Il prezzo del silenzio: quel posto vuoto che conviene a tutti (tranne a noi)

Immaginate una stanza. Una scrivania pulita, una sedia ergonomica, la luce che entra precisa dalla finestra. Tutto è pronto, tutto è in ordine. Eppure, quella sedia resta vuota. Non per un contrattempo, non perché manchi il candidato. È vuota per scelta. Una scelta precisa, calcolata, quasi scientifica. Benvenuti in un giallo tutto italiano, dove il colpevole non è un uomo nell’ombra, ma un foglio di calcolo.

In questa storia la legge c’è, si chiama 68/99. È una bella legge, scritta con l’inchiostro della dignità, che dice una cosa semplice: se hai un’azienda, devi aprire le porte a chi ha una disabilità. Ma è qui che il racconto si fa oscuro. Perché tra le pieghe dei commi e dei decreti, qualcuno ha trovato il modo di trasformare un diritto in una variabile di costo.

Entriamo in un ufficio amministrativo. C’è un ragioniere che fa di conto. Da una parte mette lo stipendio di un lavoratore, i contributi, la formazione, magari qualche piccolo adattamento architettonico.
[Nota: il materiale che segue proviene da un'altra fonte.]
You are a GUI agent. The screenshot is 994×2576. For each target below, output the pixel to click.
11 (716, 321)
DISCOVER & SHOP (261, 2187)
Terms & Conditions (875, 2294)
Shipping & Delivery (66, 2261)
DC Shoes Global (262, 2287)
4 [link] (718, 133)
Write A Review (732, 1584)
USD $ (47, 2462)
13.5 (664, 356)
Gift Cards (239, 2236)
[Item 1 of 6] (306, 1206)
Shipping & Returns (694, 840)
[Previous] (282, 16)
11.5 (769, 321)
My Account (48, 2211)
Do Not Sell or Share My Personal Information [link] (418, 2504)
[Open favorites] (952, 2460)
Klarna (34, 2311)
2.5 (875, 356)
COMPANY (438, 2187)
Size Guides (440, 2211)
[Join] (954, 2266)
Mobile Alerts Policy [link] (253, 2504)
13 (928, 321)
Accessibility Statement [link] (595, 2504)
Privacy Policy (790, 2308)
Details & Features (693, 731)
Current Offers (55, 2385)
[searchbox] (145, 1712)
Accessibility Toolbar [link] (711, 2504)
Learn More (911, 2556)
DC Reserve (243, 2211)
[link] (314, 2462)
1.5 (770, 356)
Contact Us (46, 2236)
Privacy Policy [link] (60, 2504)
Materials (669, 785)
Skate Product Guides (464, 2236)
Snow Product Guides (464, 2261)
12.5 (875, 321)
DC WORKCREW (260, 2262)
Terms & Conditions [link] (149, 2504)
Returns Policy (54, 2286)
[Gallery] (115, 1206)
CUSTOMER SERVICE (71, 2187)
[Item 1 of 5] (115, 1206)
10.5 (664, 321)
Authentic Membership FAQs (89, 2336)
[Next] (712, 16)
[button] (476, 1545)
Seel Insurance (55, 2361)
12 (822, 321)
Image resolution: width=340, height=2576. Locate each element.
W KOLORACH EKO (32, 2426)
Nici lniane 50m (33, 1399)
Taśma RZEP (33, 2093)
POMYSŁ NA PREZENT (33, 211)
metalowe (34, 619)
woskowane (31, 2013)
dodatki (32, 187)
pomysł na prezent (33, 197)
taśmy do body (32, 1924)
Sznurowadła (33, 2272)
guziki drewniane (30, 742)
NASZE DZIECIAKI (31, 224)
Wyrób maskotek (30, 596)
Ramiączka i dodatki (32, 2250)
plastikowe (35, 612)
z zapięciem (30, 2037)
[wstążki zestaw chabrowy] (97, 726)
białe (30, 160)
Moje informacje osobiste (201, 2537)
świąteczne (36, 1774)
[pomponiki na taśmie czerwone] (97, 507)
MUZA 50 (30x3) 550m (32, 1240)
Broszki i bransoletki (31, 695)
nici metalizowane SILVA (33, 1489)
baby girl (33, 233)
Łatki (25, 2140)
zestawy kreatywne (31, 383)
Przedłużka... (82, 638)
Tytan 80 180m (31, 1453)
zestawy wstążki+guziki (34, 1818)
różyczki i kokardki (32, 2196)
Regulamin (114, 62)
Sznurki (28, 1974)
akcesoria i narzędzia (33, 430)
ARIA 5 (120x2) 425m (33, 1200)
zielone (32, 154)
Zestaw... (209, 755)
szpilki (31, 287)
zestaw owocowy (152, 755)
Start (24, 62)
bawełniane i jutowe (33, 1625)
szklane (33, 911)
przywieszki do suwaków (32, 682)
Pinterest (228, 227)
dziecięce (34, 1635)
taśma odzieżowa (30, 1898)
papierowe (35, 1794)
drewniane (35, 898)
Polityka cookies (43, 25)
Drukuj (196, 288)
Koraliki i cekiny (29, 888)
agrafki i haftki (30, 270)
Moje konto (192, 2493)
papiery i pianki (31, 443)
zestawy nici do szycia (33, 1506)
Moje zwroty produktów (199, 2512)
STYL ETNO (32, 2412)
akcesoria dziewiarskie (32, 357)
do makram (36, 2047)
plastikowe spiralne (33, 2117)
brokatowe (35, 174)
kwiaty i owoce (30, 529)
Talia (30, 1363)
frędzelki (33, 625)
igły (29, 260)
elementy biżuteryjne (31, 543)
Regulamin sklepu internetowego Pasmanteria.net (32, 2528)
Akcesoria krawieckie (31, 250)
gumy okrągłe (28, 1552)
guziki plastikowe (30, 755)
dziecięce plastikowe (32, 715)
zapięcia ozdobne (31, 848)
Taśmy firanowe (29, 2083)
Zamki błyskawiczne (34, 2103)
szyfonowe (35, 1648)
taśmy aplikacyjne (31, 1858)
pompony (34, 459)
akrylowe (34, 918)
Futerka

Dall’altra mette la multa. Centocinquantatré euro e novantaquattro centesimi al giorno. Sembra tanto? Per certi colossi della finanza o dell’industria sono spiccioli. Sono il prezzo di un caffè pagato per non avere disturbi, per mantenere il ritmo, per non dover gestire quella cosa così complicata che chiamiamo diversità. È l’analisi costi benefici applicata alla pelle delle persone. Se pagare la sanzione costa meno che includere, l’azienda paga e tira dritto. Il delitto è perfetto: la sedia resta vuota, lo Stato incassa e la persona con disabilità resta a casa, invisibile.

Ma c’è di più. C’è il trucco dell’esonero parziale. Se il lavoro è troppo faticoso o pericoloso, puoi chiedere di essere esentato. Giusto, direte voi. Peccato che spesso diventi l’alibi perfetto per dire che in quell’azienda no, proprio non si può fare. E poi c’è il mostro finale, quello più difficile da sconfiggere perché non ha forma: il pregiudizio. Quell’idea strisciante e velenosa che un lavoratore disabile sia meno produttivo, un peso, un ingranaggio che rallenta la macchina. Si cercano le categorie protette light, persone con problemi lievi che non disturbino l’estetica dell’efficienza. Chi ha una disabilità complessa? Resta nell’ombra.

Eppure, un modo per accendere la luce ci sarebbe. Esistono le convenzioni, come l’articolo 11. Immaginate di affidare una parte del lavoro a una cooperativa sociale. L’azienda assolve l’obbligo, la cooperativa mette le competenze e il lavoratore trova il suo posto. È un ponte, non un muro. E poi ci sono gli incentivi economici, quelli veri, che dicono all’imprenditore: se assumi, noi ti aiutiamo sul serio, non solo a parole.

Il paradosso è tutto qui. Abbiamo una democrazia che si fonda sul lavoro, ma permettiamo che quel lavoro diventi una tassa da evadere. Ogni sedia vuota non è solo un’occasione persa per una persona, è una sconfitta per tutti noi. Perché una società che preferisce pagare una multa invece di accogliere un talento è una società che ha smesso di guardare al futuro e ha iniziato a contare i centesimi della propria mediocrità.

Quel posto vuoto, in fondo, riguarda la dignità di ognuno di noi.